2008年1月19日土曜日

Global Asset Implosion.

The Alchemy of Financeという著書もあるGeorge Sorosは自身を投資家というよりは錬金術師(Alchemist)であると語っているのですが、その彼の言う錬金術が世の中を震撼させたのが1992年9月16日の英国ポンド危機でした。
 彼はここで100億ドル以上のポンドの空売りをして推定20億ドルの収益を上げたとされていますが、この"英国銀行を潰した男"のグローバルマクロテーマのベースにはいつも"Boom and Bust"の見極めと言う判断があるようです。

言葉的には、個人的にはBoom and Burstのほうが分かりやすいような気もしますが、好況・不況の循環を表す時には Boom and Bust の方が用いられます。Bustはご承知のとおり胸部という意味もありますが、まーその方が山あり谷ありという感じは出ますかね。

Oopsこの路線に深入りは禁物・・・

投資家としては困難な話ですが、世界的な資産上昇過程(Global Asset Boom)は、2007年度で終了し、今年は世界的な資産価値縮小過程(Global Asset Bust)の段階に入っていると考えざるを得ません。

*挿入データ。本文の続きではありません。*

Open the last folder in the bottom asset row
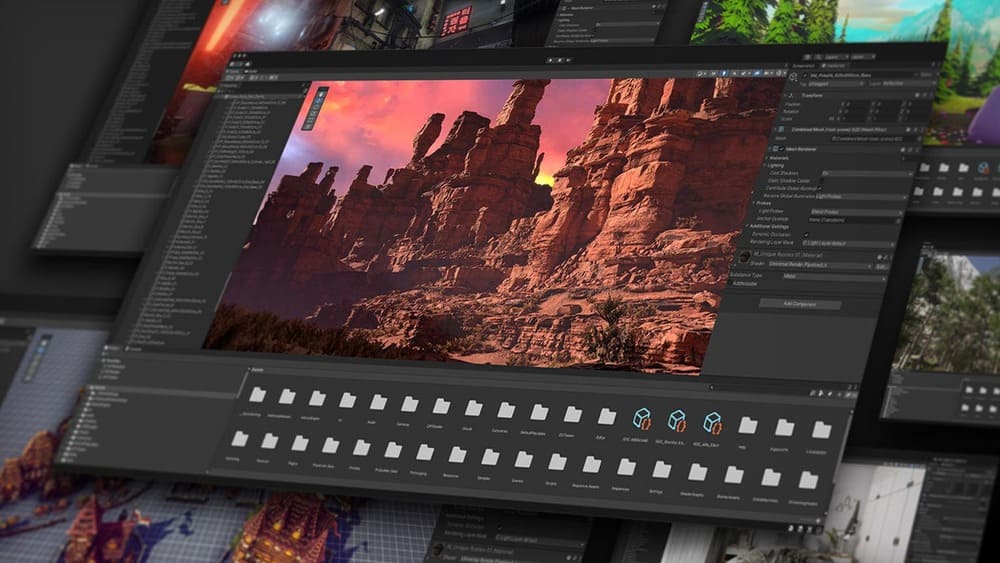This screenshot has width=1000, height=563. pos(808,481)
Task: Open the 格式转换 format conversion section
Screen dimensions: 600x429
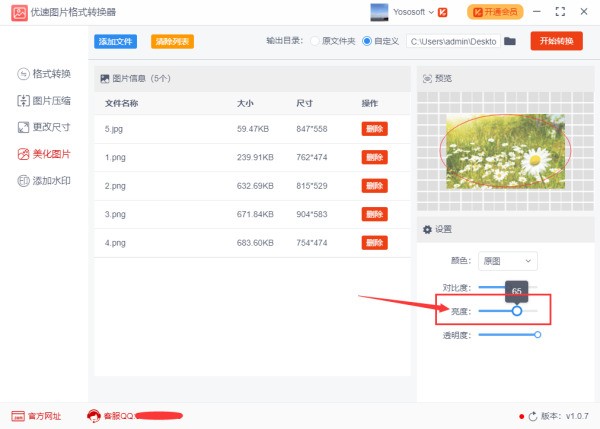Action: [x=45, y=74]
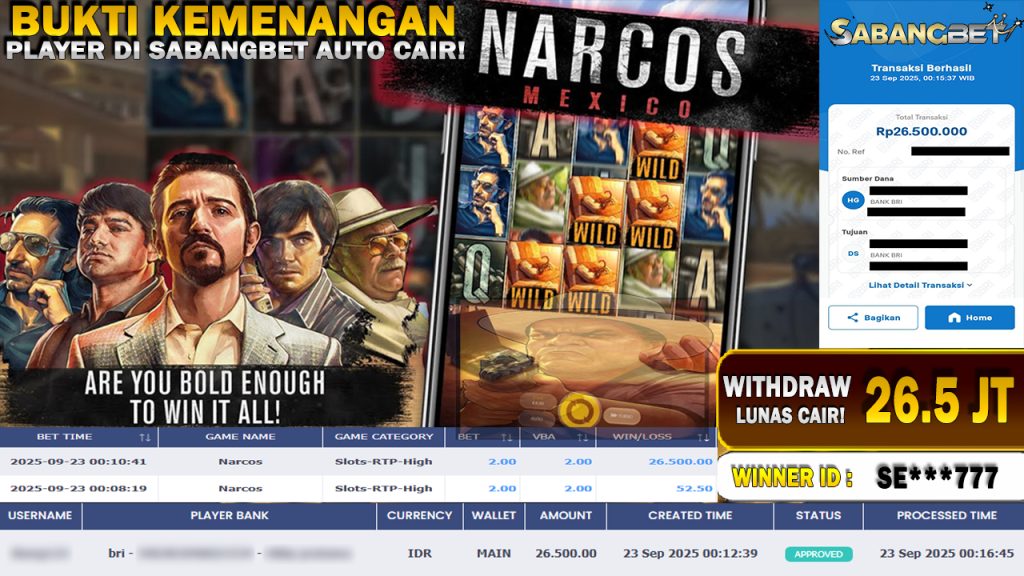Viewport: 1024px width, 576px height.
Task: Select GAME NAME column header
Action: [240, 437]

Low Volatility, High Correlation などが注目された何に投資しても儲かると言う世界的な資産価値上昇の時代は終了。2007年8月に表面化したサブプライム問題を契機に一旦リスク縮小の自衛策に走った市場参加者の多くは、2008年度入りしてからは安易な分散投資から"選択と集中"と言う方向に舵を切って荒波に立ち向かいましたが、ここへ来て再びリスクを縮小する動きが目立ちます。

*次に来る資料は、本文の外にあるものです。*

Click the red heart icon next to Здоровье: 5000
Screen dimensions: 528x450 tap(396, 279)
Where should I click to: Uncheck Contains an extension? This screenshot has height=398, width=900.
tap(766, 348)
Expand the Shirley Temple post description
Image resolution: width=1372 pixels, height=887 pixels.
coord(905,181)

"選択と集中"というテーマの中で、選択されたのはやはりアジア、コモディティ、そしてエマージングの市場だったのですが、更にアジアであれば中国、インドに、コモディティなら原油、金、食物という 具合に更なる集中現象が起こったものの、遂にそれらにもBust過程入りの兆候が顕著になってきたことで市場参加者は戦略の再考を迫られています。

最後の砦だった中国、インド、商品市場・・・これらが今後も持続的な調整を続けるとすれば、どんな形でもAssetを持ってしまうと価値が減ると言う環境が継続するのですが、この"市場不調時"に最優先される戦略は、"Capital Preservation"(運用資本の防衛・温存)であり、これが今後のテーマのひとつとなってくる可能性が大きく上昇しています。

昨年度には中国株が一年間で倍になると言うように、これまではまさに資産価値が爆発的に上昇する
バブル過程だったと言えるのですが、これはまさしく価値の"Ex-plosion"でした。
 英単語の接頭辞の勉強のようになりますが、今既に始まってしまったかに思えるのはこれの反対の"Im-plosion"です。

資産価格が内向きに倒れていく過程・・・・・・外向きに拡大していた資産価格が内向きに縮小していくと言うこの過程では、資本の流れも逆流します。

局地的に見れば・・・・投資家は資産を売却してポートフォリオのCash比率を上昇させる動きに出ます。
当然ですが、海外資産の処分については資本のRepatriation(本国還流)、為替では自国通貨買いという動きに繫がります。

全体の絵を見れば・・・・・各国、各経済圏が上記の動きを行うという"流れ"がぶつかり合うと言うのが金融市場の鳥瞰図となるでしょう。

年初からの世界同時株安の動きは、最後の拠り所であった中国、インドなどをも例外とはせず、遂に原油価格や金価格も明確な調整過程に引きずり込んだかに見えます。

このGlobal Asset Implosionが、世界的な資本逆流・還流(Global Repatriation)の引き金を引いた結果、世界的な調達通貨の役割を果たしてきた日本円、スイスフランが最強通貨となり、RiskMoneyの故郷である米国ドルがこの二通貨以外に対してはこれまた上昇していると言うのも当然の話です。

ドル円以上にクロス円(特にGBP円でしょうね・・・)が落ちるというのはまだまだ中長期的に乗ってよい戦略でしょう。

業界としては、"Investment から Trading へ",消費者行動も "投資 から 貯蓄へ" と言う具合に一旦従来の潮流が逆流しそうな雰囲気です。